**Instrucciones**.
1. Responde con base en el fragmento:
(a) ¿En qué año se escribió el texto original?
(b) ¿Cuántas veces vio pasar el diez de mayo quien escribe sin lograr su propósito?
(c) ¿A qué madres quería dedicar una columna cada año?
2. Indica si cada afirmación coincide con el fragmento y cita las palabras que lo deciden:
(a) Quien escribe logró su columna dedicada a las madres en el primer intento.
(b) Quien escribe considera que su concepción de madre es demasiado personal.
(c) Quien escribe se declara capaz de generalizar sobre las madres.

**Fragmento del documento**.
__________
Mamá
Teorema
En un día como hoy, pero en 1997, escribí el texto siguiente pensando en todos esos seres que llevaron en su vientre durante nueve meses a un embrión hasta cuando nació y se convirtió primero en niño y luego en hombre. ¡Qué quienes disfrutan el privilegio de tener viva a su mami, al abrazarla hoy, pongan en ese abrazo todo su amor y reconocimiento!
Entonces escribí: Desde cuando empecé a escribir columnas como esta, todos los años quise dedicar una a las madres guatemaltecas. Quería encomiar su esfuerzo y abnegación. Convertirme en portavoz de lo que sus propios hijos hubieran querido decir. Poner en palabras el significado de su maravilloso rol en el milagro de la vida.
El esfuerzo fue vano. Tres veces vi pasar el diez de mayo sin conseguirlo. Tres veces fracasé. El año pasado entendí que nunca podría hacerlo. Mi concepción de madre es demasiado personal. Soy incapaz de abstraer o generalizar. Es un pensamiento concreto. Sólo puedo concentrarme en una madre, esa mujer estupenda que me dio la vida.
__________
**Datos proporcionados**.
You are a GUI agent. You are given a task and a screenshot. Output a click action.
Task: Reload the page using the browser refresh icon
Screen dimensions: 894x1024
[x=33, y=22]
__________
**Respuestas**.
1.
(a) En 1997.
(b) Tres veces.
(c) A las madres guatemaltecas.

2.
(a) No: "Tres veces fracasé."
(b) Sí: "Mi concepción de madre es demasiado personal."
(c) No: "Soy incapaz de abstraer o generalizar."